A Woman Who Defends All Persons of Her Sex: Selected Philosophical and Moral Writings, edited by Domna Stanton and Rebecca Wilkin (University of Chicago Press, 2010).

Information about intellectual life and the position of women in the Ancien RĂ©gime will interest scholars as well as pupils.

That it restores the work gives a new perspective on gender in Louis XIV’s day.

A brief historical and cultural overview of Suchon’s work is provided on the introductory page.

It’s helpful to have the notes to refer to when dealing with the usual issues that arise.

Debate: Christine de Pizan, edited by David F. Hult (University of Chicago Press, 2010).

As an undergraduate, I thought Hult’s information presentation was elegant but not too extensive, and his introduction was ideal.

For the translation, several Rose-related articles were compiled so readers may view Christine’s contributions in context with other original materials.

This pleased the committee. For a fuller understanding of her work and the debate’s implications for gendered identities, use this strategy. Loudness seems to be readily taught.

One of the few volumes in which male and female voices are contrasted. The “woman problem” was an integral component of mainstream academic discourse during this period, and should be reminded to students and scholars alike.

NO AWARD FOR GRADUATE PAPER.

Essay or Article:

Prose Studies 32.3 (December 2010): 167-168.
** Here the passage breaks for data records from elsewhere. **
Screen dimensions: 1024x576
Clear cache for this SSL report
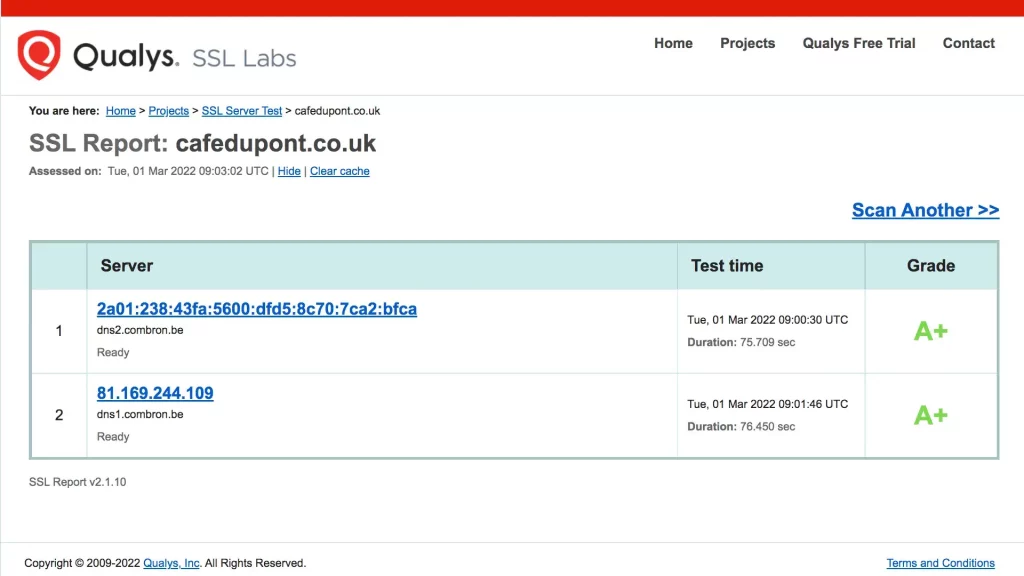pyautogui.click(x=339, y=171)
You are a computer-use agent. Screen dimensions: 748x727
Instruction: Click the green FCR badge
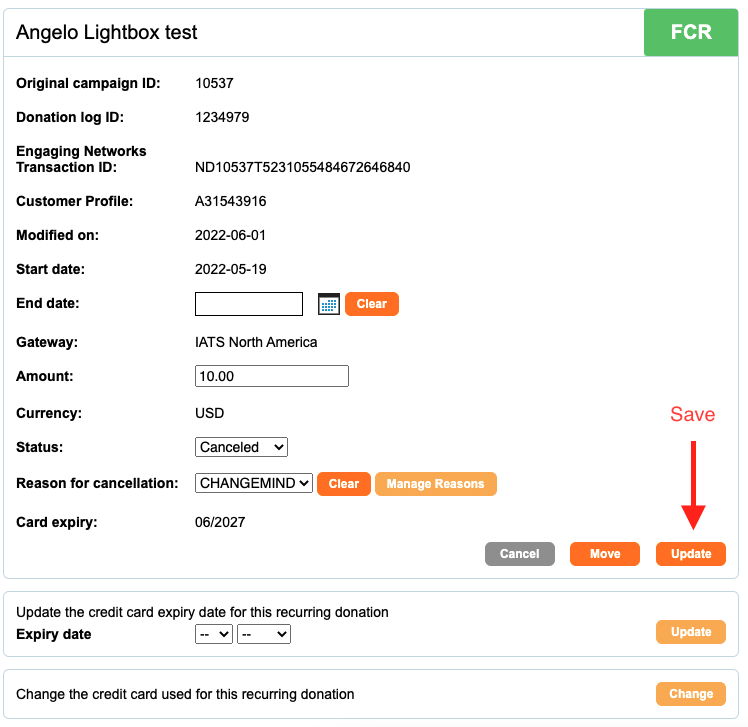(x=691, y=32)
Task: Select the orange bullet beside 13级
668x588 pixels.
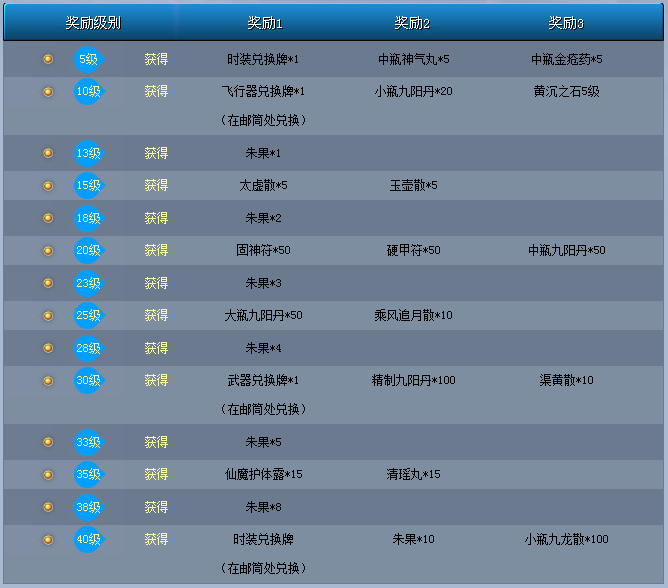Action: tap(47, 153)
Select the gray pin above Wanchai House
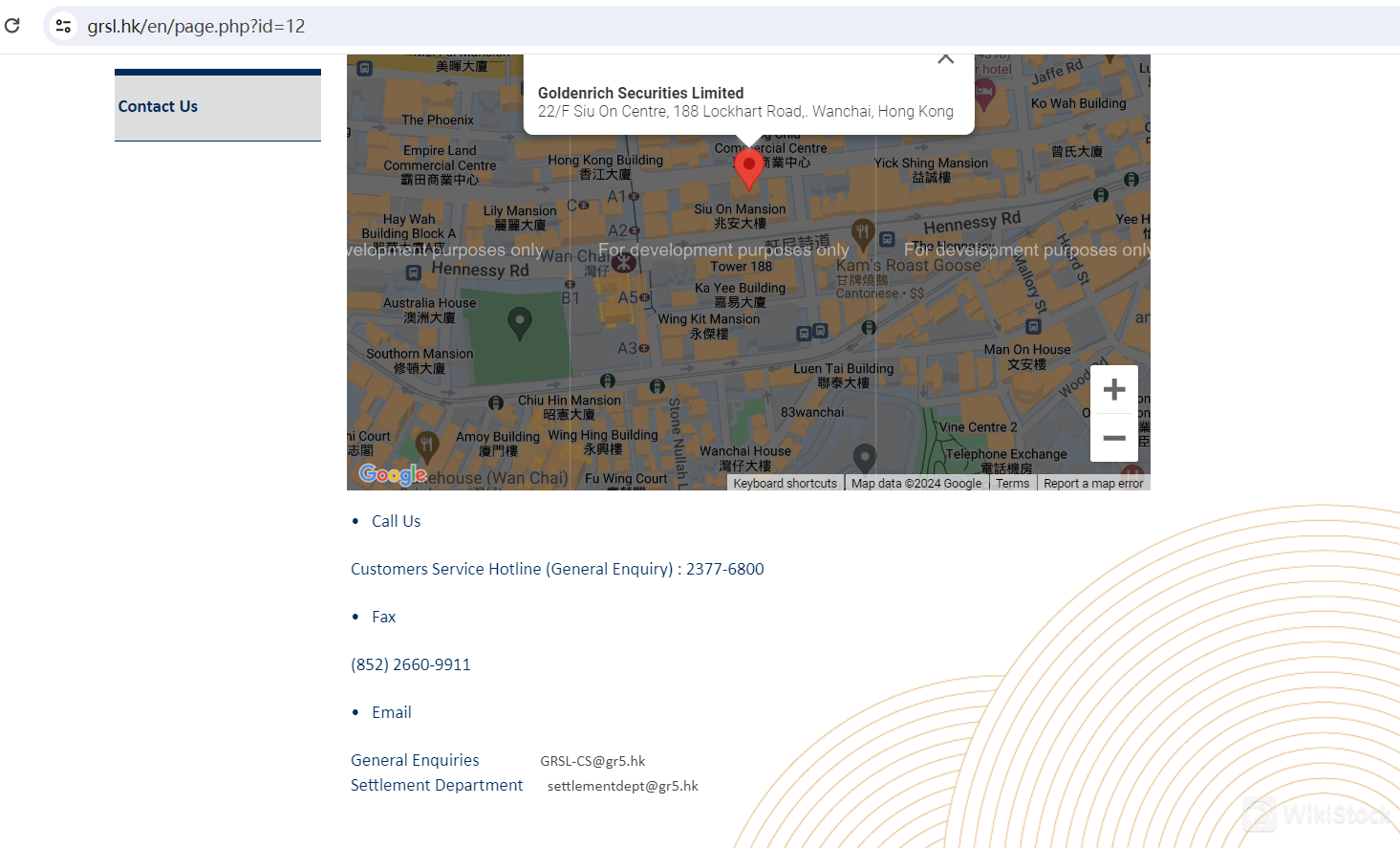 864,457
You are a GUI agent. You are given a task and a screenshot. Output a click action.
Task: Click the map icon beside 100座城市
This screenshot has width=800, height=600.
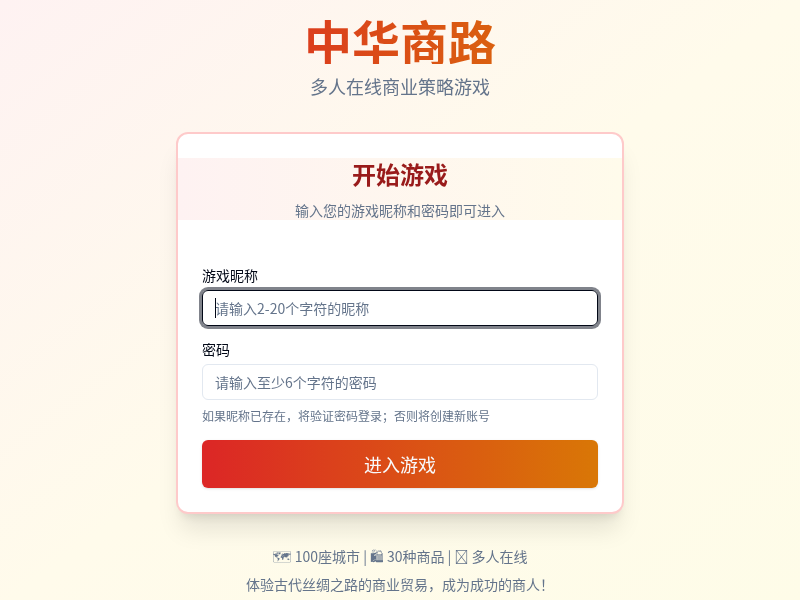tap(280, 558)
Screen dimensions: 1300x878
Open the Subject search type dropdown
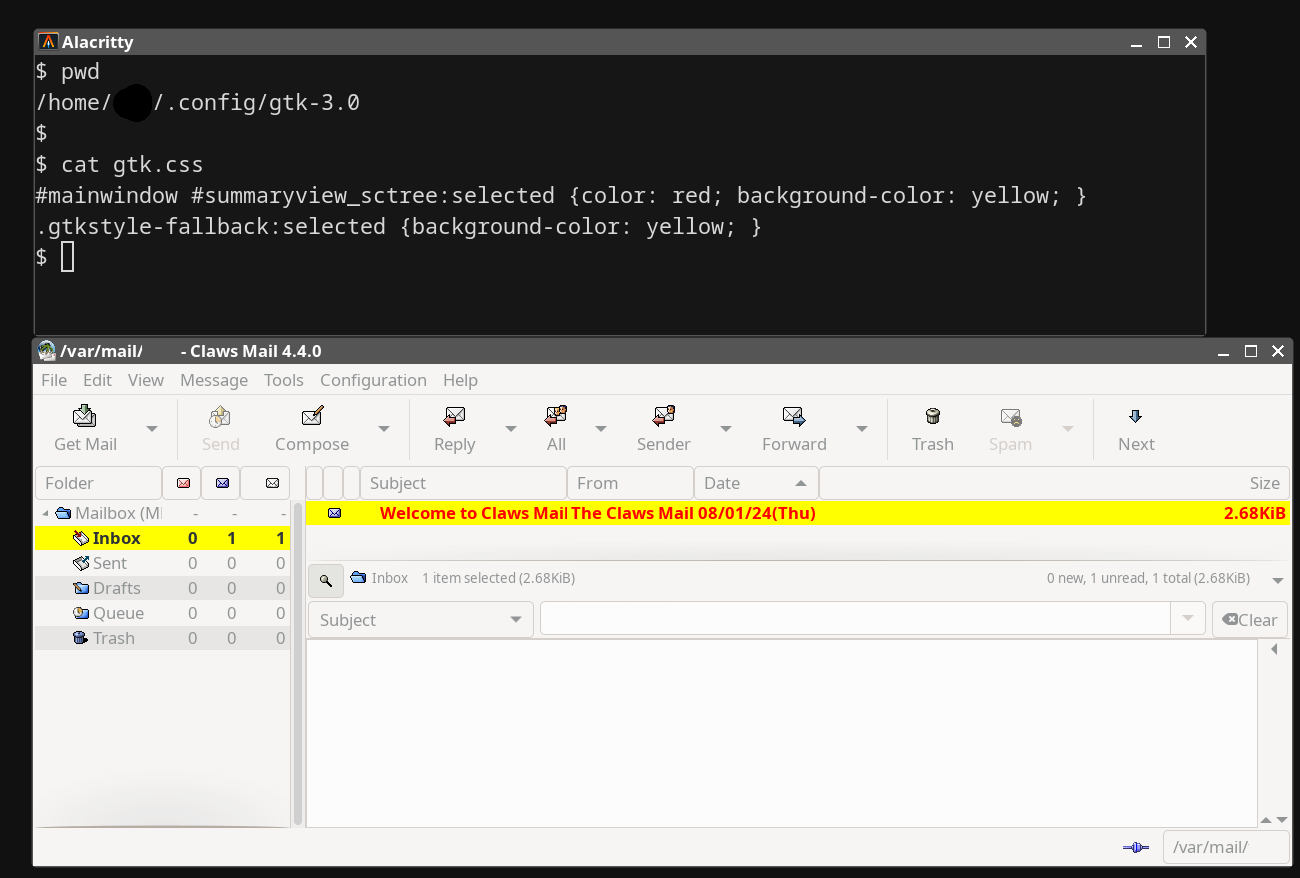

An intriguing look into women’s catechism development and use by women, including the little-known Dorothy Burch. A vivid picture of Burch’s Puritan Kent setting is painted by McQuade’s focus on “the characteristics that allowed Burch… to engage in early modern print culture.

” With the use of local archival materials including county histories and public records, taxation lists, and churchwardens’ accounts, McQuade introduces and makes legitimately ambitious claims about Dorothy Burch’s 1649 Catechism.

McQuade remembers Margaret Ezell’s fundamental essay on writing women’s literary history to re-inquire, over 20 years later, “why we, as critics, have waited so long to incorporate such texts.” An amazing mastery of sources, logic, and language by McQuade.

“Babies on Board: Women, Children, and Imperial Policy in the Spanish Empire,” Gender and History 22.2 (August 2010): 269-83.

Enlightenment administrator Jorge Astraudi miraculously relocated Spanish families from Galicia to Patagonia in South America in the 18th century.

With Astraudi’s help, the 1921 men, women, and children he accompanied were well taken care of from “nappies” to a fathers’ revolt against the Spanish government over nursing and infant nutrition. Poska frames her archival report in three ways.

Prior European family migration programs were also discussed. Assuring colonial (and racial) control over “heathen and hostile Indians” by official interference in “domestic governance” and improving and controlling populations are only a few of the supposed benefits of such plans.

Finally, she compares the Spanish plan to newer plans from France, the Netherlands, and Portugal. Given Poska’s non-ideological judgment of the Patagonian project’s originality and devotion, her case is strong.

Arts and Media:

As part of the ensemble that featured director Laury Gutierrez, soprano Julianne Baird, and contralto Renee Rapier, she was recognized.

[CD]

This CD, recorded by an ensemble devoted to early modern female composers and virtuosos, introduces current audiences to Anna Bon’s musical oeuvre. Again, this collection of arias, divertimenti, and sonatas show the ensemble’s strong roots in the intellectual and archival worlds.

The liner notes and translations seek to explain nineteenth-century musical composition to the broader audience. Among the album’s exquisite vocal creations are Julianne Baird and Renee Rapier.

This period’s music is enriched by historically informed ornamentation and careful structuring of the melody line.